> [About this exercise]:
Each record listed below is to be output exactly as written.

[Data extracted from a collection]
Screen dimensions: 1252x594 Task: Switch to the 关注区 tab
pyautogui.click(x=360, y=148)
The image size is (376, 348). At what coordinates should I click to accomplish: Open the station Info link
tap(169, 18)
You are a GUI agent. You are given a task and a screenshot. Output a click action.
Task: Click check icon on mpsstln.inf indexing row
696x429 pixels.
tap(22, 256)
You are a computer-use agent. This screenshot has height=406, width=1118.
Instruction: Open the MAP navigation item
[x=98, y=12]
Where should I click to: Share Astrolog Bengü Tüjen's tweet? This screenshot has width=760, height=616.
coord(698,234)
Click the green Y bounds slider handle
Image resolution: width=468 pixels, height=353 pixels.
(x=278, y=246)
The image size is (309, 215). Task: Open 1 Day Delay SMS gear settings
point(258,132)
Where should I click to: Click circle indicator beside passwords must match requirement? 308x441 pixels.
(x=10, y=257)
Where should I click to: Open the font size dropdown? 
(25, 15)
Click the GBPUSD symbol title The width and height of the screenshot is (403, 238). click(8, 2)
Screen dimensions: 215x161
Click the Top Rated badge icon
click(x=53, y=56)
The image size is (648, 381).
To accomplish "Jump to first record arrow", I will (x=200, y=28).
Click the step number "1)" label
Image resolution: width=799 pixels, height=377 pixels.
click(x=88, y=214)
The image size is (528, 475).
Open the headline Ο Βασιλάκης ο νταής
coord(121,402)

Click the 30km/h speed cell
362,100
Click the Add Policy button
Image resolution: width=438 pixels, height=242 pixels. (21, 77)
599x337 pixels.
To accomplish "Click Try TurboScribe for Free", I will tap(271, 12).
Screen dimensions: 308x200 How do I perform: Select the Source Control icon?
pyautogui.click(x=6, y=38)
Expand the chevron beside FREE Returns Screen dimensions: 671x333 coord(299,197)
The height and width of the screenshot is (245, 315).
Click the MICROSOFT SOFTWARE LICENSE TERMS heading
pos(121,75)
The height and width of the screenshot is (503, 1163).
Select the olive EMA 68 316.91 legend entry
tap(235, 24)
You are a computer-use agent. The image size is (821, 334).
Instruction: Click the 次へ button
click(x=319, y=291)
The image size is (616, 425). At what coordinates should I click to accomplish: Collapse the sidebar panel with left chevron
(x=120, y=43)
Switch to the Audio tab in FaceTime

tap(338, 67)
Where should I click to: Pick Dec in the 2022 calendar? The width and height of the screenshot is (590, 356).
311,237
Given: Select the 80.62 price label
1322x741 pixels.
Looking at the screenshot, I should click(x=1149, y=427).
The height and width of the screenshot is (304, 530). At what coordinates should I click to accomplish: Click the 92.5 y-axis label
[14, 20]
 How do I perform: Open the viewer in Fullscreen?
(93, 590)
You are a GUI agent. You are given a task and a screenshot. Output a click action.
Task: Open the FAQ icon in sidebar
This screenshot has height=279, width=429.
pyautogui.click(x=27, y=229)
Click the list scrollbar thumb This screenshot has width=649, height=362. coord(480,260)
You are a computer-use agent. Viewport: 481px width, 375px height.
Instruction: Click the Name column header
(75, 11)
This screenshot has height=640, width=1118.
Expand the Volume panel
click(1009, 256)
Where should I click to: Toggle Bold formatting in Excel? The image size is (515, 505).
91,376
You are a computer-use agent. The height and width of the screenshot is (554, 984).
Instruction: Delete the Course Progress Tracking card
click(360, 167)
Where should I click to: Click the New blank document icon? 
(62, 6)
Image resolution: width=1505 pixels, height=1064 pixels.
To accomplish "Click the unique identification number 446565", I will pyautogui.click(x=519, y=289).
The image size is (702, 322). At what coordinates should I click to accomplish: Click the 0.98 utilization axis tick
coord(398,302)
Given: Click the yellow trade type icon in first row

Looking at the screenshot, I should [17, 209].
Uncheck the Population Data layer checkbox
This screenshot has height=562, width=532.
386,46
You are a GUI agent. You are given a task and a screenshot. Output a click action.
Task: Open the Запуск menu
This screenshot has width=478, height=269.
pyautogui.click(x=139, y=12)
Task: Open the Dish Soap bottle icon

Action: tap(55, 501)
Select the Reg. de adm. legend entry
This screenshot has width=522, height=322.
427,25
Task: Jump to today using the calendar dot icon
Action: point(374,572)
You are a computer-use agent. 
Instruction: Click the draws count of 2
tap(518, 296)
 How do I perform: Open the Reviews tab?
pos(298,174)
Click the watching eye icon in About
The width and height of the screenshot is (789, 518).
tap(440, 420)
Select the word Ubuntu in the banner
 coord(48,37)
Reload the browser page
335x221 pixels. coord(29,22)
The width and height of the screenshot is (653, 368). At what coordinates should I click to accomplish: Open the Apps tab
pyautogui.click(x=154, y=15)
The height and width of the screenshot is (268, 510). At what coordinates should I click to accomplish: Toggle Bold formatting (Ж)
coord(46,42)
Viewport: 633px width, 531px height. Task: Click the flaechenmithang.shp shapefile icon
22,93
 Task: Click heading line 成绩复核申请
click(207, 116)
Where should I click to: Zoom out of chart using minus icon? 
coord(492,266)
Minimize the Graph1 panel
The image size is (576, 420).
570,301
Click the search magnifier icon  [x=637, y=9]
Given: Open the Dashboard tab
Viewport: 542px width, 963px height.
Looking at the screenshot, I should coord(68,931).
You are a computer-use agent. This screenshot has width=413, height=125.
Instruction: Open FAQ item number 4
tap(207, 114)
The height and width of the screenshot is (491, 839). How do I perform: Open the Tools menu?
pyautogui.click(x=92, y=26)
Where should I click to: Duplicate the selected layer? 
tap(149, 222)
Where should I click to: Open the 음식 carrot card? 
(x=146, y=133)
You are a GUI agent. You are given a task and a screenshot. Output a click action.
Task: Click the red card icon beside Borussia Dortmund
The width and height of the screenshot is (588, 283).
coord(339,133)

> [Solution to this task]:
Screen dimensions: 1252x594 Task: Switch to the 关注区 tab
pyautogui.click(x=360, y=148)
The image size is (376, 348). At what coordinates should I click to accomplish: Open the station Info link
tap(169, 18)
You are a GUI agent. You are given a task and a screenshot. Output a click action.
Task: Click check icon on mpsstln.inf indexing row
696x429 pixels.
tap(22, 256)
You are a computer-use agent. This screenshot has height=406, width=1118.
Instruction: Open the MAP navigation item
[x=98, y=12]
Where should I click to: Share Astrolog Bengü Tüjen's tweet? This screenshot has width=760, height=616.
coord(698,234)
Click the green Y bounds slider handle
Image resolution: width=468 pixels, height=353 pixels.
(x=278, y=246)
The image size is (309, 215). Task: Open 1 Day Delay SMS gear settings
point(258,132)
Where should I click to: Click circle indicator beside passwords must match requirement? 308x441 pixels.
(x=10, y=257)
Where should I click to: Open the font size dropdown? 
(25, 15)
Click the GBPUSD symbol title The width and height of the screenshot is (403, 238). click(8, 2)
Screen dimensions: 215x161
Click the Top Rated badge icon
click(x=53, y=56)
The image size is (648, 381).
To accomplish "Jump to first record arrow", I will (x=200, y=28).
Click the step number "1)" label
Image resolution: width=799 pixels, height=377 pixels.
click(x=88, y=214)
The image size is (528, 475).
Open the headline Ο Βασιλάκης ο νταής
coord(121,402)

Click the 30km/h speed cell
362,100
Click the Add Policy button
Image resolution: width=438 pixels, height=242 pixels. (21, 77)
599x337 pixels.
To accomplish "Click Try TurboScribe for Free", I will tap(271, 12).
Screen dimensions: 308x200 How do I perform: Select the Source Control icon?
pyautogui.click(x=6, y=38)
Expand the chevron beside FREE Returns Screen dimensions: 671x333 coord(299,197)
The height and width of the screenshot is (245, 315).
Click the MICROSOFT SOFTWARE LICENSE TERMS heading
pos(121,75)
The height and width of the screenshot is (503, 1163).
Select the olive EMA 68 316.91 legend entry
tap(235, 24)
You are a computer-use agent. The image size is (821, 334).
Instruction: Click the 次へ button
click(x=319, y=291)
The image size is (616, 425). At what coordinates should I click to accomplish: Collapse the sidebar panel with left chevron
(x=120, y=43)
Switch to the Audio tab in FaceTime

tap(338, 67)
Where should I click to: Pick Dec in the 2022 calendar? The width and height of the screenshot is (590, 356).
311,237
Given: Select the 80.62 price label
1322x741 pixels.
Looking at the screenshot, I should click(x=1149, y=427).
The height and width of the screenshot is (304, 530). At what coordinates should I click to accomplish: Click the 92.5 y-axis label
[14, 20]
 How do I perform: Open the viewer in Fullscreen?
(93, 590)
You are a GUI agent. You are given a task and a screenshot. Output a click action.
Task: Open the FAQ icon in sidebar
This screenshot has height=279, width=429.
pyautogui.click(x=27, y=229)
Click the list scrollbar thumb This screenshot has width=649, height=362. coord(480,260)
You are a computer-use agent. Viewport: 481px width, 375px height.
Instruction: Click the Name column header
(75, 11)
This screenshot has height=640, width=1118.
Expand the Volume panel
click(1009, 256)
Where should I click to: Toggle Bold formatting in Excel? The image size is (515, 505).
91,376
You are a computer-use agent. The height and width of the screenshot is (554, 984).
Instruction: Delete the Course Progress Tracking card
click(360, 167)
Where should I click to: Click the New blank document icon? 
(62, 6)
Image resolution: width=1505 pixels, height=1064 pixels.
To accomplish "Click the unique identification number 446565", I will pyautogui.click(x=519, y=289).
The image size is (702, 322). At what coordinates should I click to accomplish: Click the 0.98 utilization axis tick
coord(398,302)
Given: Click the yellow trade type icon in first row

Looking at the screenshot, I should [17, 209].
Uncheck the Population Data layer checkbox
This screenshot has height=562, width=532.
386,46
You are a GUI agent. You are given a task and a screenshot. Output a click action.
Task: Open the Запуск menu
This screenshot has width=478, height=269.
pyautogui.click(x=139, y=12)
Task: Open the Dish Soap bottle icon

Action: tap(55, 501)
Select the Reg. de adm. legend entry
This screenshot has width=522, height=322.
427,25
Task: Jump to today using the calendar dot icon
Action: point(374,572)
You are a computer-use agent. 
Instruction: Click the draws count of 2
tap(518, 296)
 How do I perform: Open the Reviews tab?
pos(298,174)
Click the watching eye icon in About
The width and height of the screenshot is (789, 518).
tap(440, 420)
Select the word Ubuntu in the banner
 coord(48,37)
Reload the browser page
335x221 pixels. coord(29,22)
The width and height of the screenshot is (653, 368). At what coordinates should I click to accomplish: Open the Apps tab
pyautogui.click(x=154, y=15)
The height and width of the screenshot is (268, 510). At what coordinates should I click to accomplish: Toggle Bold formatting (Ж)
coord(46,42)
Viewport: 633px width, 531px height. Task: Click the flaechenmithang.shp shapefile icon
22,93
 Task: Click heading line 成绩复核申请
click(207, 116)
Where should I click to: Zoom out of chart using minus icon? 
coord(492,266)
Minimize the Graph1 panel
The image size is (576, 420).
570,301
Click the search magnifier icon  [x=637, y=9]
Given: Open the Dashboard tab
Viewport: 542px width, 963px height.
Looking at the screenshot, I should coord(68,931).
You are a computer-use agent. This screenshot has width=413, height=125.
Instruction: Open FAQ item number 4
tap(207, 114)
The height and width of the screenshot is (491, 839). How do I perform: Open the Tools menu?
pyautogui.click(x=92, y=26)
Where should I click to: Duplicate the selected layer? 
tap(149, 222)
Where should I click to: Open the 음식 carrot card? 
(x=146, y=133)
You are a GUI agent. You are given a task and a screenshot. Output a click action.
Task: Click the red card icon beside Borussia Dortmund
The width and height of the screenshot is (588, 283).
coord(339,133)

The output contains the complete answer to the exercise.